>> start EXERCISE INPUTS

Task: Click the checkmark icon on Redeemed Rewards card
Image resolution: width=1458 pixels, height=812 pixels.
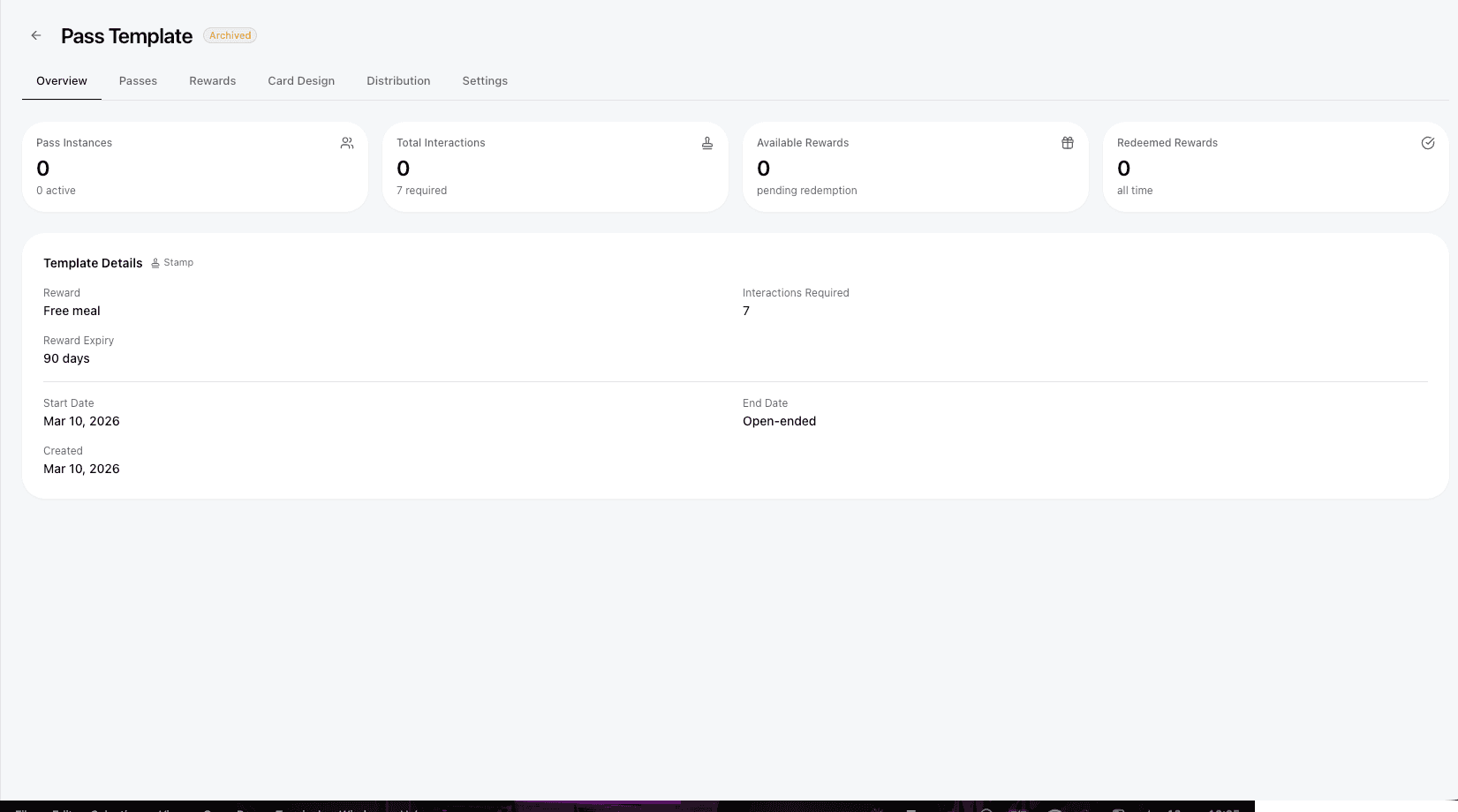Action: coord(1428,142)
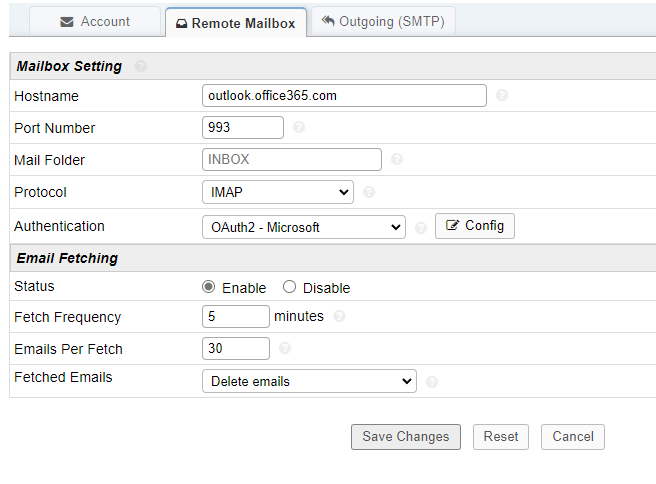Click help icon next to Mailbox Setting
This screenshot has width=656, height=484.
[141, 66]
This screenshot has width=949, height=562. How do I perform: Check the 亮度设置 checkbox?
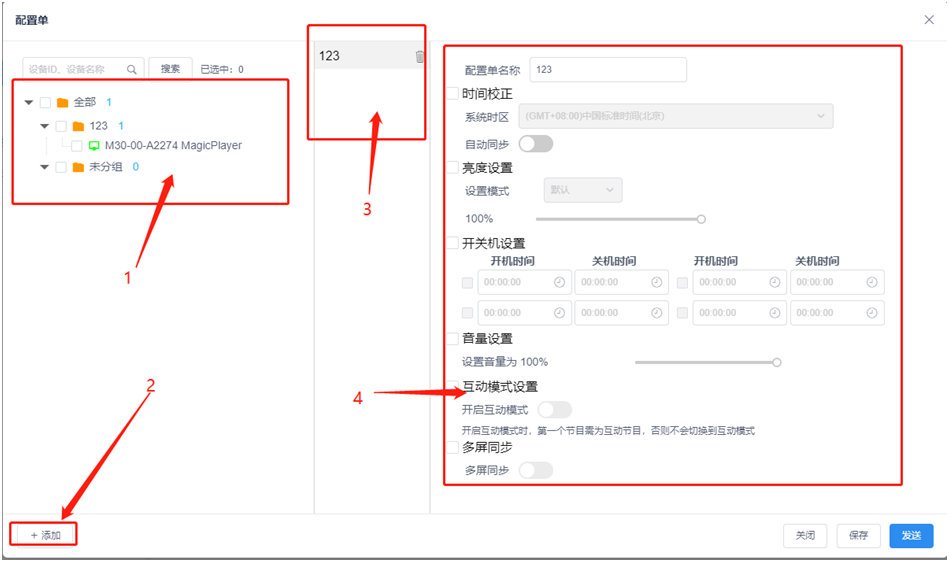[453, 168]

>> end EXERCISE INPUTS

Rewrite the data above with each "pixels" changed to "px" and everything else left as it is. Leave the pictures out of your answer.

OUTPUT OF THE EXERCISE:
Task: Click the checkmark icon on Redeemed Rewards card
Image resolution: width=1458 px, height=812 px.
Action: coord(1428,142)
Click help icon next to Mailbox Setting
This screenshot has width=656, height=484.
[141, 66]
This screenshot has width=949, height=562. How do I perform: Check the 亮度设置 checkbox?
[453, 168]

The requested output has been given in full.